Si bien es cierto que la naturaleza sigue su propio ritmo, ajena por completo a nuestros calendarios impostados, la transición se acelera y las primeras lluvias otoñales acarician los suelos un tanto resecos que agradecen, al igual que yo, un poco menos de calor.

En otoño se disfruta la belleza de los ocres y rojos entreverados con verdes que se niegan a irse, los frutos y otras viandas propias se reverencian con fervor casi religioso. En todo caso, lo notable de este momento de transformación hacia la época oscura del año es la narrativa del cambio y cómo su verbo, personajes y trama, desenlazan en una, si no la más, sustanciosa y opulenta estación.

Me voy a dejar ya de romanticismos.

Lo que interesa es el guisar, comer y vuelta a empezar. A fin de cuentas, es este un placer que, bien gestionado, aporta más alegrías que arrepentimientos.
Más allá de la maravillosa caza, las sabrosísimas setas, las avellanas, nueces y castañas, jugosos higos o manzanas, existen otros propios del otoño que han caído en el abandono de la, a veces, frágil memoria popular.

De estos, hay uno en concreto que me apasiona: el carápanu, carampano, carapu o cíparu (todos nombres en Asturias y alrededores). Lo que viene siendo el níspero europeo o nispolero y su fruto, níspola.

De nombre botánico Mespilus germánica, árbol o arbusto (no lo tengo claro ya que hay discrepancia entre autores) del que se ha aprovechado todo, no solo sus frutos. En Valencia, por ejemplo, se utilizaron sus hojas como ingrediente en fórmulas medicinales para tratar resfriados.

Su madera para combustible y fabricación de multitud de útiles, entre ellos látigos, mangos de paraguas o tableros de ajedrez (Erice, 2019). En estado natural, este vegetal tiene espinas, mientras que su variedad domesticada carece de ellos.

=== PROBLEMA ===
Responde según el fragmento sobre el níspero europeo:
(a) ¿Qué nombres recibe este árbol en Asturias y alrededores?
(b) ¿Para qué se utilizaron sus hojas en Valencia?
(c) ¿En qué se diferencia el vegetal en estado natural de su variedad domesticada?

=== ENTRADAS ENUMERADAS ===
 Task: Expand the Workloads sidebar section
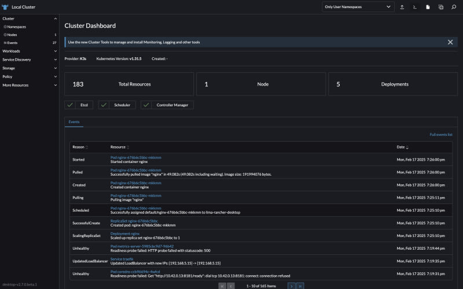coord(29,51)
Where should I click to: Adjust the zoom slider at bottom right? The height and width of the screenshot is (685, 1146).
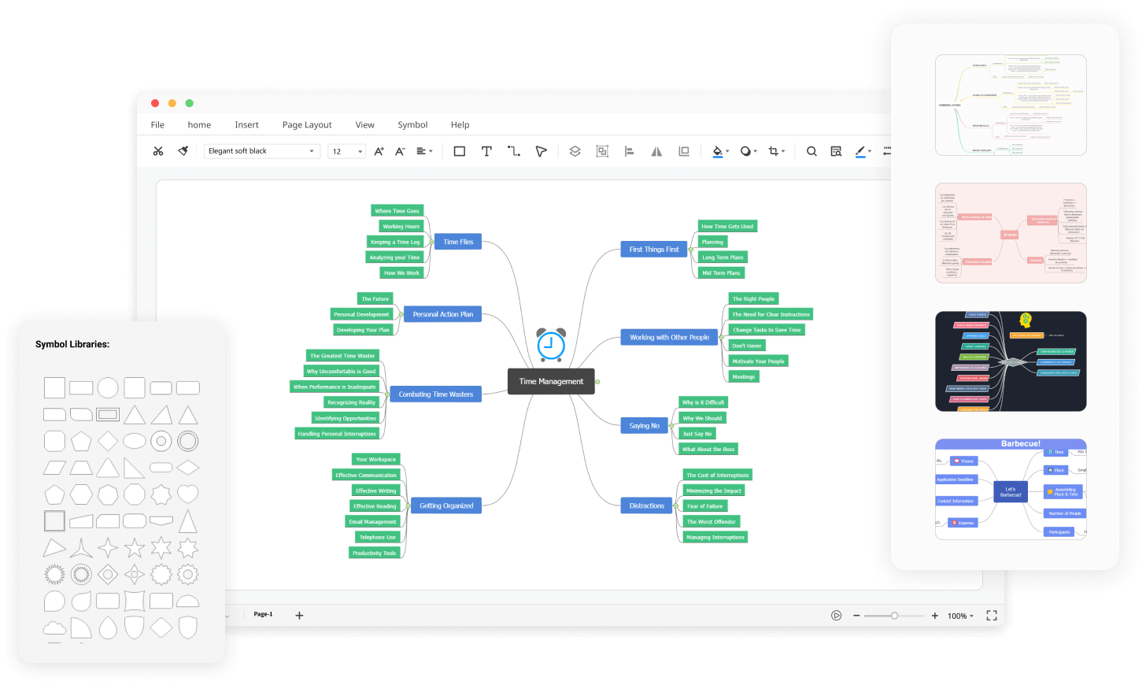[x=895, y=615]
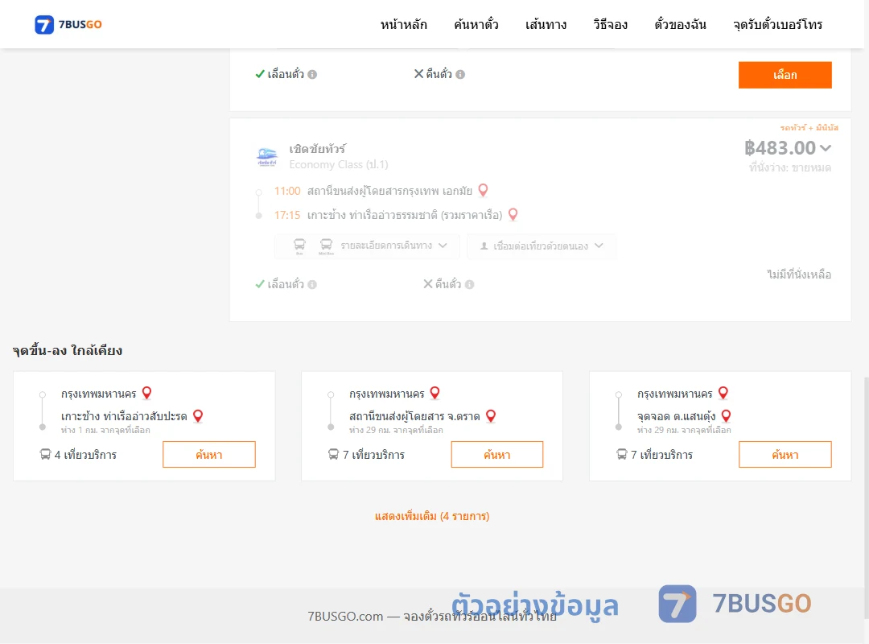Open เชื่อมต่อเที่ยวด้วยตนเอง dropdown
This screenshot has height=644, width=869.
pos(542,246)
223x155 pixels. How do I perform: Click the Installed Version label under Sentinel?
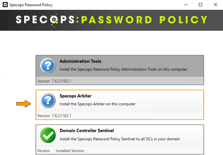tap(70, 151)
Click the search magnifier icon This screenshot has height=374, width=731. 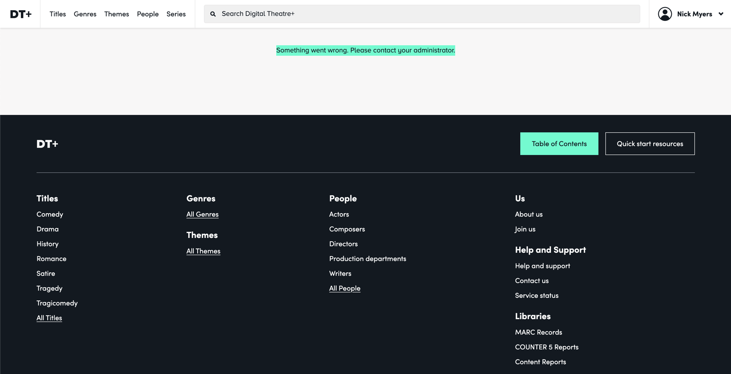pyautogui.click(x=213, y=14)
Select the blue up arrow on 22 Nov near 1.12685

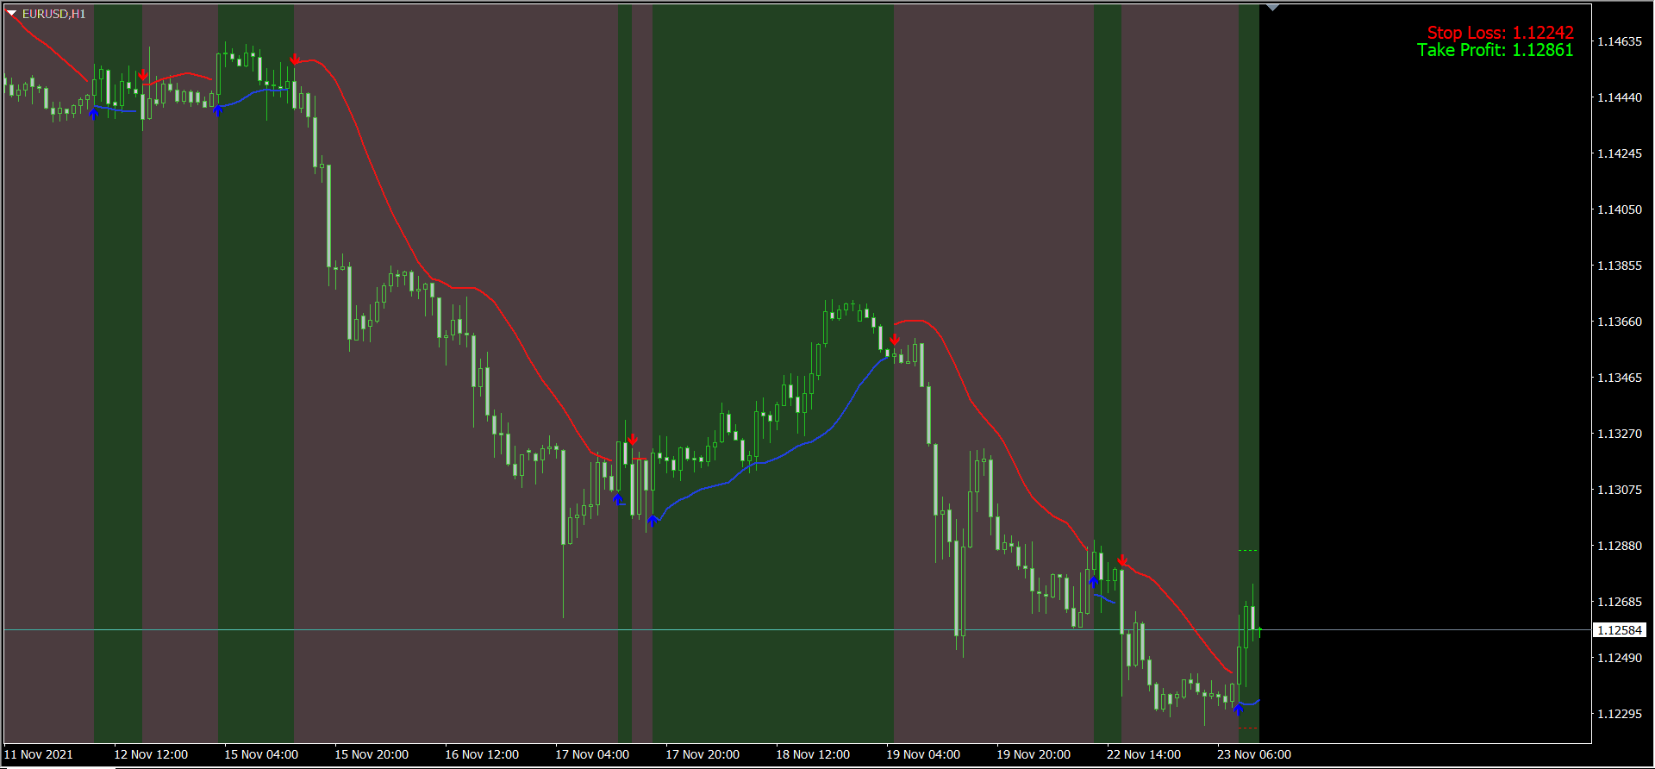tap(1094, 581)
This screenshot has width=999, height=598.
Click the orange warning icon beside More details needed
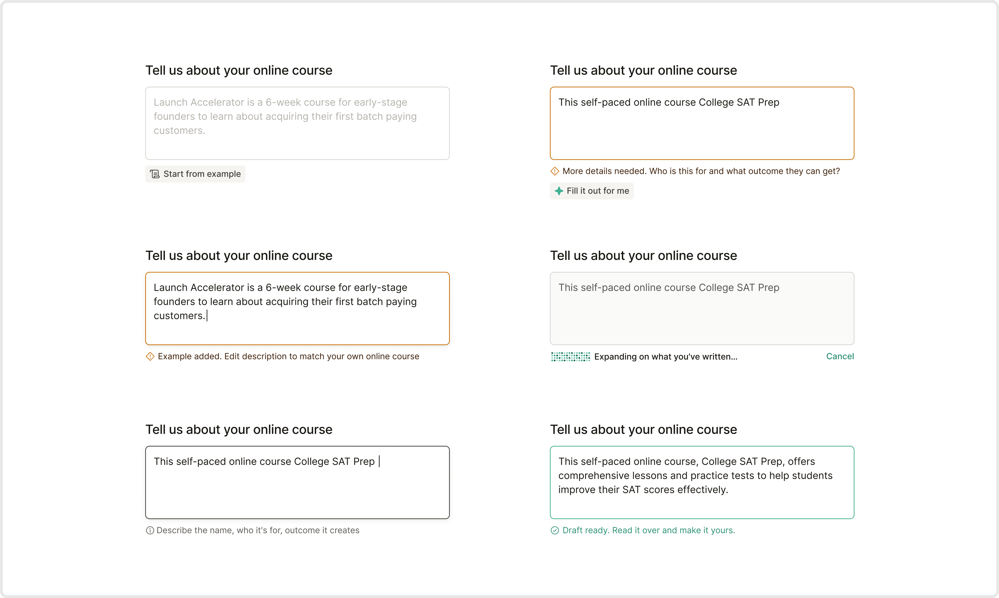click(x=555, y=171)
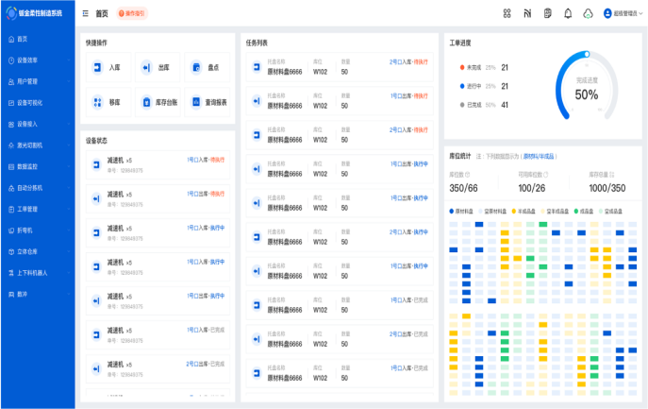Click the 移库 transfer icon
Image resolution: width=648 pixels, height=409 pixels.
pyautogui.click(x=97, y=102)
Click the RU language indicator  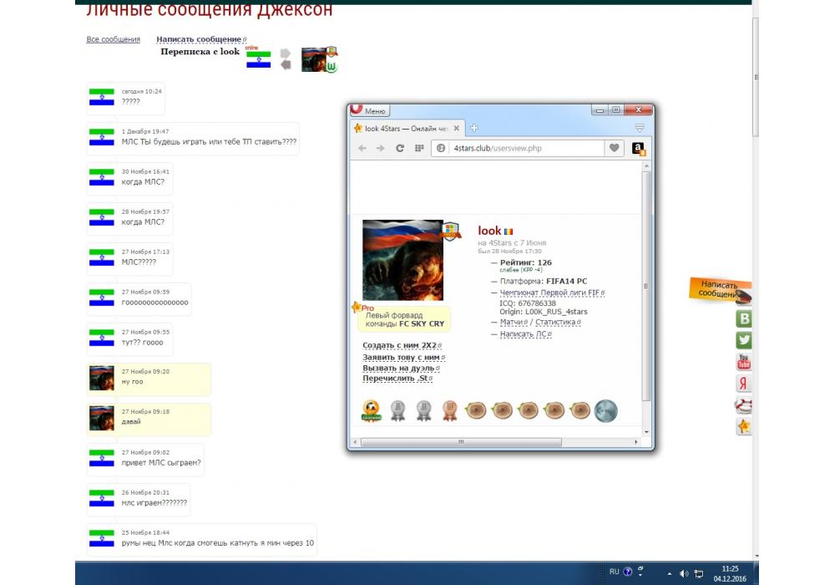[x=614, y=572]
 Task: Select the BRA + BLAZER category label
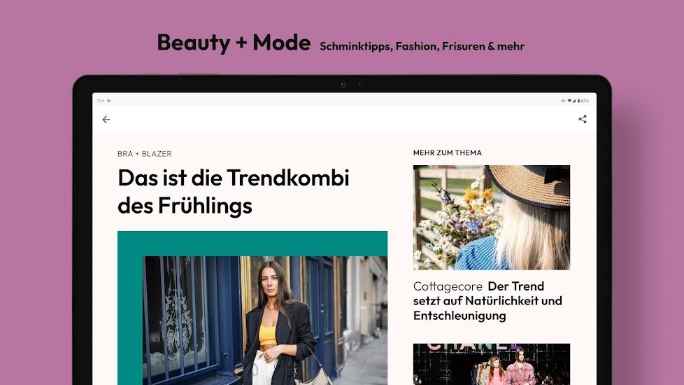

=== RESPUESTA ESCRITA ===
(a) Carápanu, carampano, carapu o cíparu.
(b) Como ingrediente en fórmulas medicinales para tratar resfriados.
(c) En estado natural tiene espinas y la variedad domesticada no las tiene.